Database size estimation

  • Hi All,

    Would you please direct me to a good link for Database/Table size estimation?

    Regards,

    Shaiju CK

    _____________________________________________
    One ounce of practice is more important than tonnes of dreams

  • Estimating the Size of a Database

    http://msdn.microsoft.com/en-us/library/ms187445.aspx

    Estimating the Size of a Table

    http://msdn.microsoft.com/en-us/library/ms175991.aspx

    Thanks
    Parthi

  • boy that MS document is really scarce on details and guidelines... "calculate it yourself based on details" is my take on it.

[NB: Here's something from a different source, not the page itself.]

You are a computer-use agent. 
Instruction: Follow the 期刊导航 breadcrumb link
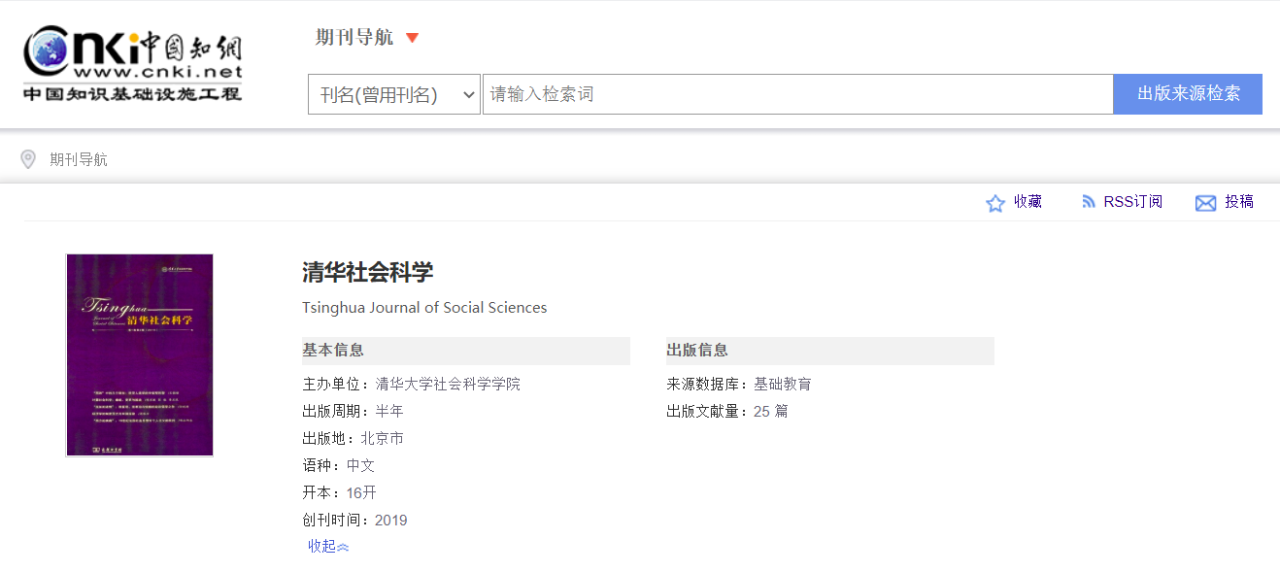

    I can't say whether this is right or not, but for me, I like to assume 6x the current database size for regular operations, and when i backup space is included, I estimate 23x the amount of a current database size, based on our shops business model.

    A lot of this is just WAG's and guestimates, but I haven't run out of disk space so far.

    I'm trying to take into account the following items:

    Space for Growth.

    my rule of [currentsize] * [Planned years of Support]

    For example, someone comes to me with an existing database, say it's 2 gig in size.

    they tell me the database is three years old.

    I fudge factor that and assume that the data was all created in the last year, so that's my assumed yearly growth margin.

    so assuming i will maintain the database for 5 years, that 2 gig [CurrentDatabaseSize] x 5 years = 10 gig.

    Space for Indexing and maintenance.

    my rule of thumb is 3 * [value from above] so that i have space to add additional indexes, as well as space for reindexing operations.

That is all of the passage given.